We found a pet-friendly apartment in Streatham, Lambeth, in Central London, and it has become our new home. It took a few months to settle in, as absolutely everything was new and different and we needed to learn how everything works here.
Getting Diagnosed with a Chronic Illness
Over the winter last year, I got very ill with the flu. I had also been experiencing chronic fatigue and joint pain, but I assumed my extreme tiredness and lethargy was due to seasonal affective disorder (SAD) from the months of darkness and cold.
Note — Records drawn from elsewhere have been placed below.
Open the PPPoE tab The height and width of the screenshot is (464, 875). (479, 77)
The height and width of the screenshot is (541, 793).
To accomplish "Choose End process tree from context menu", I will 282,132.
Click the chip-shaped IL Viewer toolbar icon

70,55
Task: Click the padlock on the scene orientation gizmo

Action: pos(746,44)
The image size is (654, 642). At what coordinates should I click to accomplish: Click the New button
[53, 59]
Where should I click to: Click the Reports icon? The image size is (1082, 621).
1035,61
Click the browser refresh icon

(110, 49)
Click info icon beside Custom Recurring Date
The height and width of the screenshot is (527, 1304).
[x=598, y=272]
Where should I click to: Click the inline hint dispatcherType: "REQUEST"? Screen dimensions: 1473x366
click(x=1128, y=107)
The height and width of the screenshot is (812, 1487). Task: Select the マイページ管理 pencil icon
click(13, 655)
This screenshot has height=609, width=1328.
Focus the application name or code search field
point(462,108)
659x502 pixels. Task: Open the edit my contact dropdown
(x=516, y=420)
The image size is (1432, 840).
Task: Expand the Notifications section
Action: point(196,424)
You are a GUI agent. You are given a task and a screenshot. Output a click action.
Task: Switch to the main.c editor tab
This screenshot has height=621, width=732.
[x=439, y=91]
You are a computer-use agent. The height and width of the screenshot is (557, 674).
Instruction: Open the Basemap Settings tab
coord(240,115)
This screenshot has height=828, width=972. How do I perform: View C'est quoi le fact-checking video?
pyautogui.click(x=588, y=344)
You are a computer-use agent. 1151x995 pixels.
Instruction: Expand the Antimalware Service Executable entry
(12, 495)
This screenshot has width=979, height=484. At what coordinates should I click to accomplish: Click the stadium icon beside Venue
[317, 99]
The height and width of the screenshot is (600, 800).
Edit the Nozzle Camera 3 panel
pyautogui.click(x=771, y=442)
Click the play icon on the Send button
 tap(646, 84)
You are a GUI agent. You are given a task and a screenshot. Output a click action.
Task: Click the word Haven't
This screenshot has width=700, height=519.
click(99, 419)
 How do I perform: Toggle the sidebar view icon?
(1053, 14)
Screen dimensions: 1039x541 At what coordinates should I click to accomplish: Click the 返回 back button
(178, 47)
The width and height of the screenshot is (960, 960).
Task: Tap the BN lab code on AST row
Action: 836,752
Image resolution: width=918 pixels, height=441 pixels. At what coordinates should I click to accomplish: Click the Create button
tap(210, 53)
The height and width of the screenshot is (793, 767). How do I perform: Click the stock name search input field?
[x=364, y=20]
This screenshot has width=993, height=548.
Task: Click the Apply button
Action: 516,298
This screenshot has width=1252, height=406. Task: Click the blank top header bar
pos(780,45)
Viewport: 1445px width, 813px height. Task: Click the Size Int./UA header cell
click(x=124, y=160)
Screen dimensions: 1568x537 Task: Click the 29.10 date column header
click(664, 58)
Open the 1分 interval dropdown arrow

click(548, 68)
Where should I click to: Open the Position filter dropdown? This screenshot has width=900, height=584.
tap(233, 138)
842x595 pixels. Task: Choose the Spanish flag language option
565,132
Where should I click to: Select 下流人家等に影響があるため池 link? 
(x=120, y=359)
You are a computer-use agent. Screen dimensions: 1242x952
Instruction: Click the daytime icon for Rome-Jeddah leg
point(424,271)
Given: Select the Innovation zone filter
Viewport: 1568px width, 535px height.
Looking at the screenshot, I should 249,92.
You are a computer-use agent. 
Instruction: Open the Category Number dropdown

In February I started seeing doctors, and a rheumatologist eventually diagnosed me with Joint Hypermobility Syndrome (JHS), which is a connective tissue disorder.
It is quite a complex condition, as it is an invisible chronic illness and it includes seemingly unrelated conditions, including joint hypermobility (extreme flexibility or “double-jointedness”), chronic pain, chronic fatigue, eye problems, irritable bowel syndrome, hyperhydrosis (excessive sweating), poor temperature regulation, and skin probems.
The doctor also found that I was extremely vitamin D deficient (which is common in JHS), so I was given a supplement. After 6 weeks of massive doses of vitamin D I finally felt a bit better, but during this whole time my mental health had been pretty bad too. I was entirely unprepared for coping with both chronic physical illness and chronic mental illness, so my life has been very challenging for the past 8 months or so.
On good days we have explored London and spent time with friends and family, and those experiences have really kept me going. The NHS has been an incredible resource, and overall I feel that I am in recovery and on my way to managing my health. Of course, I have not been travelling very much at all, but as I regain my strength and my confidence I hope to be out and about with my camera and to get back into writing.